İstanbul Büyükşehir Belediye Başkanı Kadir Topbaş, su ihtiyacını karşılamak amacıyla DSİ tarafından Büyük Melen Projesi'nin birinci aşamasının başlatıldığını belirterek, "İstanbulluları suyuna kavuşturacağız. 20 Ekimde saat 16.59'da Melen'den Ömerli'ye su akacak" dedi.

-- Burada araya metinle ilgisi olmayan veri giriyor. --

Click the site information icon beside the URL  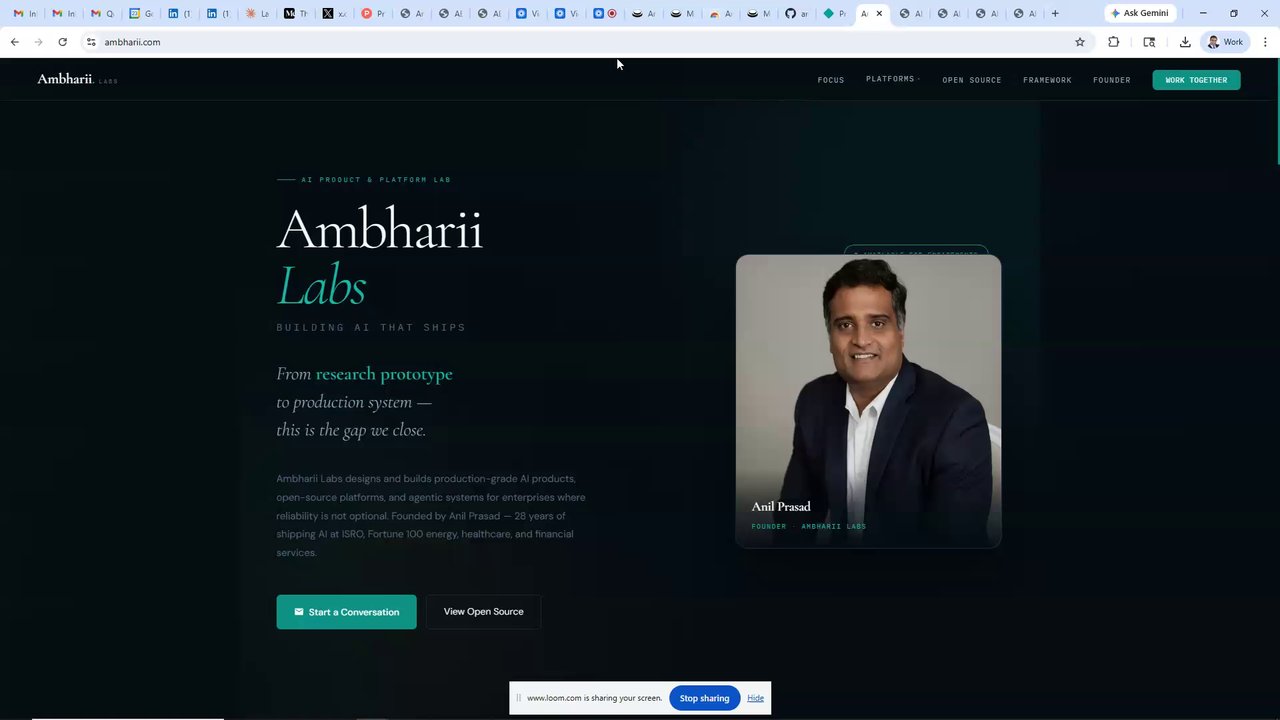tap(91, 42)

Şu anda İstanbul'daki barajların doluluk oranının yüzde 26.5 seviyelerinde bulunduğuna ve baraj havzalarının İstanbul'un 1.5 yıllık su ihtiyacını karşılayacak kapasitede olduğuna dikkat çeken Topbaş, suya zam konusunda fazla su kullananlara yönelik bir zam düşünüldüğünü kaydetti.

İstanbul Büyükşehir Belediye Başkanı Kadir Topbaş, dönemli su ihtiyacını karşılamak amacıyla DSİ tarafından Büyük Melen Projesi'nin birinci aşamasının başlatıldığını belirterek, "Bu hat önümüzdeki günlerde bitecek. Adım adım İstanbul'un su kaynağı geliyor. İstanbulluları suyuna kavuşturacağız. 20 Ekimde saat 16.59'da Melen'den Ömerli'ye su akacak" dedi.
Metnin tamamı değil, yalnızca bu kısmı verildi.